Given records
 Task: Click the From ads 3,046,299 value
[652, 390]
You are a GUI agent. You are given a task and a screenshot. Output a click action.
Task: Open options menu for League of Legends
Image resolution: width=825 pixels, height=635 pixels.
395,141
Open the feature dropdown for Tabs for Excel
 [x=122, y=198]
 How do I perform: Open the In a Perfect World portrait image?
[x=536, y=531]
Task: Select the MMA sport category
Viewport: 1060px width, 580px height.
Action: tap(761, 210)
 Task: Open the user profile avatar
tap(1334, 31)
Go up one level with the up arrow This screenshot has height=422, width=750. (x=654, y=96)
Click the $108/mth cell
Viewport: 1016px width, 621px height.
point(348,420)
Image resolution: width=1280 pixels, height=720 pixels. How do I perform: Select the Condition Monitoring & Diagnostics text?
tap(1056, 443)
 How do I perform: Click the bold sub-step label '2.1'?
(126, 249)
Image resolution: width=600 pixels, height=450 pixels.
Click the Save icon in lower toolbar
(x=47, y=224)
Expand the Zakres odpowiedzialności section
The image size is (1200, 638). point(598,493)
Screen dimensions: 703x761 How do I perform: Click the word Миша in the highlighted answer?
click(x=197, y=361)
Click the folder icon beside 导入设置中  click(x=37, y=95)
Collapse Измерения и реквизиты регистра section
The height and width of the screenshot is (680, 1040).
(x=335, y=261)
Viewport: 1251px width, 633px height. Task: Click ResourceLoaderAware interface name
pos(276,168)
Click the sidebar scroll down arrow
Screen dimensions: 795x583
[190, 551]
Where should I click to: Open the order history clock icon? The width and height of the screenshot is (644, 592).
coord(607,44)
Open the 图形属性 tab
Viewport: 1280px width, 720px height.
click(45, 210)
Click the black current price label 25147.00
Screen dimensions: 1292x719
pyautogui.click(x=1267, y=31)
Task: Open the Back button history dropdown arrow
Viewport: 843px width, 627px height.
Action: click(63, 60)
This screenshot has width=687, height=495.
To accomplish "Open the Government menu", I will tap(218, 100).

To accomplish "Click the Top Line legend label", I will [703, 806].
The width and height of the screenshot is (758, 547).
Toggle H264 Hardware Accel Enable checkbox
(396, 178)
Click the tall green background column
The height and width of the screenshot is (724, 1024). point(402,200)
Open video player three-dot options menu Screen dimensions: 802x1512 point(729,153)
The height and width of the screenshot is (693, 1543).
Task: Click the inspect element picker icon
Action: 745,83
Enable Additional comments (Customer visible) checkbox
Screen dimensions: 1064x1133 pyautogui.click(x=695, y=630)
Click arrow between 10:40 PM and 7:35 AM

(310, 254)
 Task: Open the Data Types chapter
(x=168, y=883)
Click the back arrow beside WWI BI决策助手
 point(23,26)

Work required
The complete listing, transcribed exactly, is the expected answer.

Response to the task
 Task: Click the From ads 3,046,299 value
[652, 390]
You are a GUI agent. You are given a task and a screenshot. Output a click action.
Task: Open options menu for League of Legends
Image resolution: width=825 pixels, height=635 pixels.
395,141
Open the feature dropdown for Tabs for Excel
 [x=122, y=198]
 How do I perform: Open the In a Perfect World portrait image?
[x=536, y=531]
Task: Select the MMA sport category
Viewport: 1060px width, 580px height.
Action: tap(761, 210)
 Task: Open the user profile avatar
tap(1334, 31)
Go up one level with the up arrow This screenshot has height=422, width=750. (x=654, y=96)
Click the $108/mth cell
Viewport: 1016px width, 621px height.
point(348,420)
Image resolution: width=1280 pixels, height=720 pixels. How do I perform: Select the Condition Monitoring & Diagnostics text?
tap(1056, 443)
 How do I perform: Click the bold sub-step label '2.1'?
(126, 249)
Image resolution: width=600 pixels, height=450 pixels.
Click the Save icon in lower toolbar
(x=47, y=224)
Expand the Zakres odpowiedzialności section
The image size is (1200, 638). point(598,493)
Screen dimensions: 703x761 How do I perform: Click the word Миша in the highlighted answer?
click(x=197, y=361)
Click the folder icon beside 导入设置中  click(x=37, y=95)
Collapse Измерения и реквизиты регистра section
The height and width of the screenshot is (680, 1040).
(x=335, y=261)
Viewport: 1251px width, 633px height. Task: Click ResourceLoaderAware interface name
pos(276,168)
Click the sidebar scroll down arrow
Screen dimensions: 795x583
[190, 551]
Where should I click to: Open the order history clock icon? The width and height of the screenshot is (644, 592).
coord(607,44)
Open the 图形属性 tab
Viewport: 1280px width, 720px height.
click(45, 210)
Click the black current price label 25147.00
Screen dimensions: 1292x719
pyautogui.click(x=1267, y=31)
Task: Open the Back button history dropdown arrow
Viewport: 843px width, 627px height.
Action: click(63, 60)
This screenshot has width=687, height=495.
To accomplish "Open the Government menu", I will tap(218, 100).

To accomplish "Click the Top Line legend label", I will [703, 806].
The width and height of the screenshot is (758, 547).
Toggle H264 Hardware Accel Enable checkbox
(396, 178)
Click the tall green background column
The height and width of the screenshot is (724, 1024). point(402,200)
Open video player three-dot options menu Screen dimensions: 802x1512 point(729,153)
The height and width of the screenshot is (693, 1543).
Task: Click the inspect element picker icon
Action: 745,83
Enable Additional comments (Customer visible) checkbox
Screen dimensions: 1064x1133 pyautogui.click(x=695, y=630)
Click arrow between 10:40 PM and 7:35 AM

(310, 254)
 Task: Open the Data Types chapter
(x=168, y=883)
Click the back arrow beside WWI BI决策助手
 point(23,26)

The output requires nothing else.